In the 24th minute, Cristian Techera failed to convert what proved to be the Whitecaps’ best opportunity of the first half. After receiving a well-placed pass from Alphonso Davies, Techera flicked the ball forward to Erik Hurtado, who returned it to Techera with only Philadelphia goalkeeper Andrew Blake between him and the net. Techera’s frustration after his shot went well wide of the target was evident.
It wasn’t until the second half that the Whitecaps earned their first corner, coming in the 65th minute. Taken by Techera and delivered to Jordan Harvey’s boot, the corner resulted in the Whitecaps’ lone shot on target of the game. Philadelphia defender Keegan Rosenberry robbed Harvey of a possible winning goal thanks to his goal-line positioning.
With time winding down, Brek Shea, who entered as a substitute in the 59th minute, took his first MLS shot as a Whitecap. In the 86th minute, the Texan launched the ball wide of the net from just outside the 18-yard box.


Defensive reset

While scoring was an issue last year, the Whitecaps also suffered from defensive woes, allowing 52 goals—the second-most in the Western Conference.
With Kendall Waston serving a one-match suspension on Sunday for violent conduct in Vancouver’s final match of 2016, Robinson fielded a centre-back pairing of Christian Dean and Tim Parker.
Dean had not played an MLS match since Oct. 14, 2015. The California native was plagued by injury last year, but fared well in his partnership with Parker.
Robinson called Dean “absolutely excellent,” and praised the 23-year-old for his patience and resilience in the face of adversity.
“Last year was an unfortunate season for him because he went through a lot, physically as well as mentally with the injuries he had,” the coach said. “He had the same pre-season last year as he did this year, and then the week before, I think, he got injured. So it was unfortunate. And then he went through another injury, and then he lost his father, which is never easy to deal with.”

Left fullback Harvey, Vancouver’s longest-serving player, wore the captain’s armband, while newcomer Sheanon Williams started at right fullback. The MLS veteran was brought on to provide stability at a position that had left the Whitecaps vulnerable in 2016.
While the lack of scoring was something the team will need to work on, Robinson said he was pleased that the Whitecaps never really looked in danger of conceding a goal, which is a contrast to last season, when giving up a late goal became something of a recurring narrative.
“Last year we would have probably conceded, so a lot of positives on the defensive side,” he said.

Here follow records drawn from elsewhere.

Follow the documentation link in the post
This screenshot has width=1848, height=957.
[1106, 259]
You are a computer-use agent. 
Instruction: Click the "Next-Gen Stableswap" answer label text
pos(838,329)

The teenager steals the show

Fans in Vancouver could be forgiven for feeling a kind of pre-nostalgia while watching teenage phenom Alphonso Davies take the pitch. The speedy youngster is such a remarkable talent that he’s likely to end up in Europe in a couple years.
Perhaps the biggest compliment Union coach Jim Curtin could pay to Davies was to admit just how hard he’d worked to prepare for his presence on the field.
Curtin said he’d spent the weeks ahead of the match trying to figure out “how to shut down a 16-year-old kid,” noting Davies’s effortlessness and force in the game.
The coach conceded that while the game was probably dull for the fans watching, he was happy to come away with a point on the road.

“I think it was a fair result,” he said.

Questions remain

The Whitecaps’ lack of a natural No. 10 on the field on Sunday was an obvious sore spot for the team. Recently acquired speedster Yordy Reyna is out until the summer after suffering a broken foot during the pre-season, while Christian Bolanos remains sidelined with an injury.
Robinson noted that the attack could use a real playmaker, explaining why he’d opted for a two-striker formation, with Kekuta Manneh—back to MLS after a season-ending injury last summer—and Hurtado up top to start the match.
“We got into good areas, but we just couldn’t have the final execution,” Robinson said.
The lack of goals was “disappointing” to be sure, but it’s early days still.

“Lots of positives,” he said. “Lots of things we need to work on.”